In lieu of gun control, Mike Enzi has the answer.

There is no doubt that we need to do more to curb the senseless acts of violence that continue to occur in this country,” Sen. Mike Enzi (R-WY), an opponent of the underlining gun bill, said. “One of the things we need are parents, parents to be more careful and more repetitive at telling their kids that it is not right to kill people. It’s not even right to bully them. And it’s definitely not right for them to kill themselves. Until we can get that message across to our kids, I hope that we don’t rely on a few votes by this body to make everybody feel comfortable that all the problem is taken care of.”

Worst “More We Know” public service announcement ever.

Getting into the supposed politics of that last gun control bill.

Sen. Joe Machin (D-WV) told the Wall Street Journal that enough senators could be persuaded to revive and pass the gun background check measure defeated yesterday. He claimed that 70 lawmakers would have supported his amendment with Sen. Pat Toomey (R-PA) if the NRA hadn’t warned lawmakers that it would include their votes in its influential rankings.

Said Machin: “If they hadn’t scored it, we’d have gotten 70 votes. They made a big mistake.

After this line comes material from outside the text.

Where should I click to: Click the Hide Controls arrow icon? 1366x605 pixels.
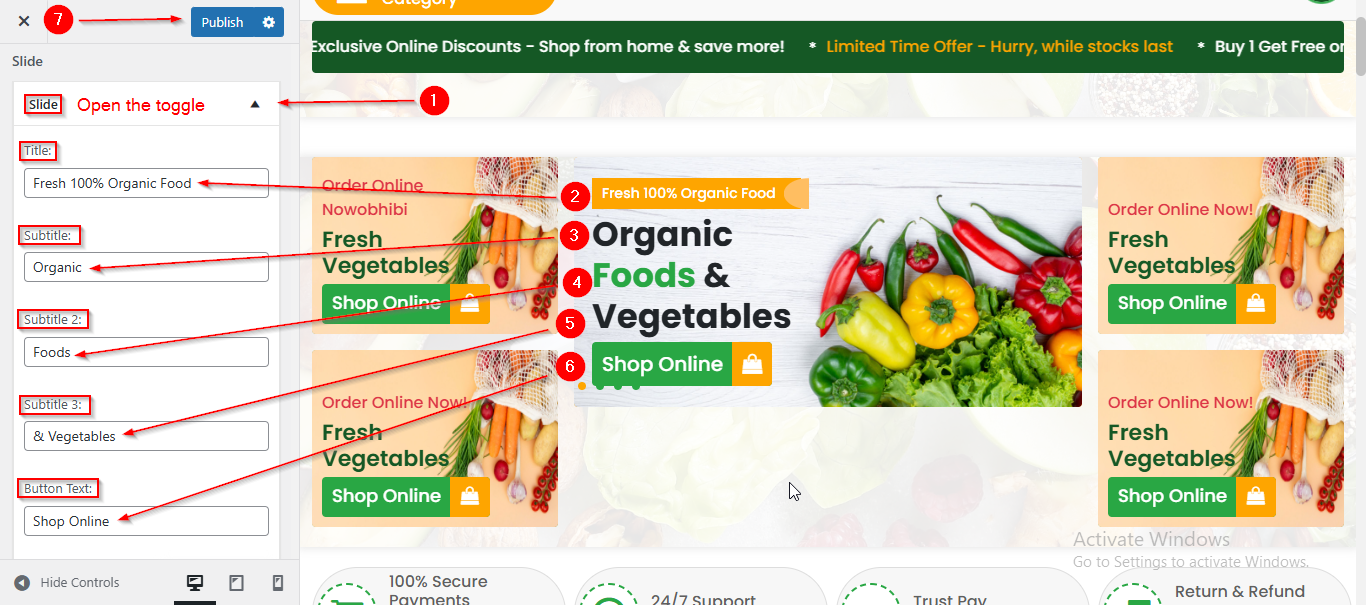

The theory of this is that this bill will come back up and it will be tougher.  Frankly, though, I align with the gun control “sour grapes” contigency of “just as well this didn’t pass”, but for different reasons.  Whether or not something pops up that is more meaningful — we’re trapped in a noxious political cycle where the Senate map is unfriendly for Democrats in 2014 and stuck at the “other issues” pop up — I would rather have no bill come out and no pretense that something just happened than a bill come through with the illusion that something just happened — when it didn’t.

The bigger issue on the Senate bill defeat is how it is recorded — a whopping defeat — by a measure of 54 to 46.  54 voting for it.  46 against it.  As in… the majority voted for a bill that is defined as a whopping defeat.  (I see a snarky comment along the lines of “Ha ha!  Obama said all he wanted was a vote.  He got one.”  No, the bill kind of didn’t get a vote.)

And for the record, the Republicans switching to yes and the Democrats switching to no

Collins, Maine.  Kirk, Illinois.  McCain, Arizona.  Toomey, Pennsylvania.
Baucus, Montana.  Begich, Alaska.  Heitkamp, North Dakota.   Pryor, Arkansas.

And so it is…
When reporters asked Sen. Max Baucus (D-Mont.) why he voted against an amendment to expand gun background checks on Wednesday, he replied, “Montana.”